The flirtation with disapplication let the vocational cat out of the academic bag: disengaged, unmotivated, less successful, or maybe just less able? Step out of the mainstream and into the also-ran world of alternative curricula. Throwing the naughty boys (for it were usually they) a car engine was never the way to boost the status of vocational learning or that of the careers in engineering and manufacturing that such an education might lead to. Thus, vocational programmes have too often come to represent a curriculum that learners fall onto rather than one that they might aspire to; of course, this creates a self-fulfilling prophecy: able students, and schools that want to serve able students, shy away from vocational learning while schools in more challenging circumstances and more disadvantaged intakes reach for this 'relevant' curricula because it suits 'their kids' - and with points in the league table, who might blame these schools for grasping at the appearance of parity and a measure of educational success? This is hardly a recipe for attracting our most able into engineering or design or manufacturing. Rather than closing it, phoney parity emphasises the gap between the academic and the vocational domains: a failure for all.
The problem is that, taken alone, today's action further depletes the status of vocational learning without any attempt to meet the real challenge: the need to transform it. The news on the abolition of the parity that never was should have been coupled with a cross-party commitment to deliver the best vocational education in Europe within a decade, not as an alternative to the academic route but as a part of every child's education. Three steps would be helpful in this respect.

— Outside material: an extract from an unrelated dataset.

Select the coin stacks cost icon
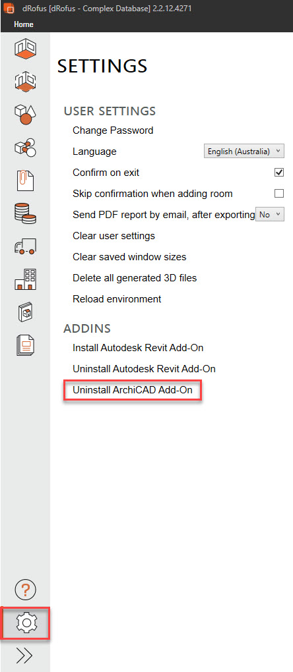pyautogui.click(x=25, y=213)
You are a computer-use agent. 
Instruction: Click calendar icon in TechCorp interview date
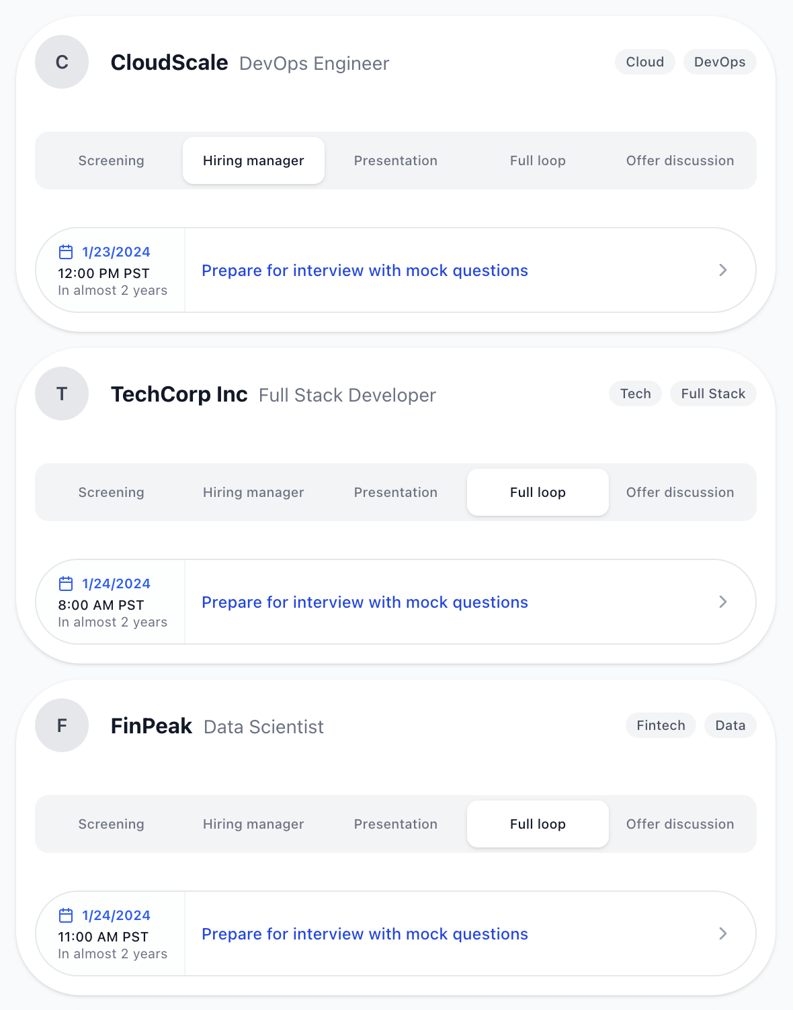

First, all secondary schools should be inspected not just on curriculum rigour (which the promotion of the E-bac seeks to demonstrate success in, albeit clumsily and unimaginatively) but on curricular breadth. Following the Secretary of State's desire to 'free teachers from prescription', schools might be encouraged to be creative in how they demonstrate this but demonstrate it, they must. Thus, any school that does not open up opportunities that ensure an entitlement for every student to participate in high quality work related learning (and, for that matter, learning programmes focused on the development of creativity, curiosity and effective citizenship) should not be able to achieve 'outstanding' status because of the narrowness of its curricular offer. A programme composed of ten GCSEs is not a broad one - I write as a former GCSE Chief Examiner - but a curriculum that adds to the E-bac an excellent vocational component, a community service element, good quality citizenship education and a real exposure to sport, the arts and creativity is.
Second, and at the same time, we should re-conceptualise vocational education as professional and vocational education; this is the 'nudge' to the middle classes that such learning is something for their children to seek out rather than to walk away from. Degrees in Law, Medicine, Marketing and Finance are profoundly vocational in nature; how about opening up learning in these spheres in our schools - taster programmes, summer internships, curriculum modules, delivered in partnership with the professions concerned? Anybody who wants to take a look at examples of such work would be wise to look at the Citizenship Foundation's excellent and long-standing Lawyers in Schools programme and their mock trial competitions - for they constitute brilliant vocational education, even if their aim is to educate about the law more broadly.
Third, let's do all of this while thinking not about parity but about complementariness. It should never have mattered whether a course in hairdressing or bricklaying or business studies is equal in status to one in geography or history or French. It does matter that every young person experiences a curriculum shot through with a strong dose of high quality professional and vocational education, whether the outcome is a career in carpentry or surveying, medicine or law.
Today feels like another assault on vocational learning; it doesn't need to be - let's make it the start of something new.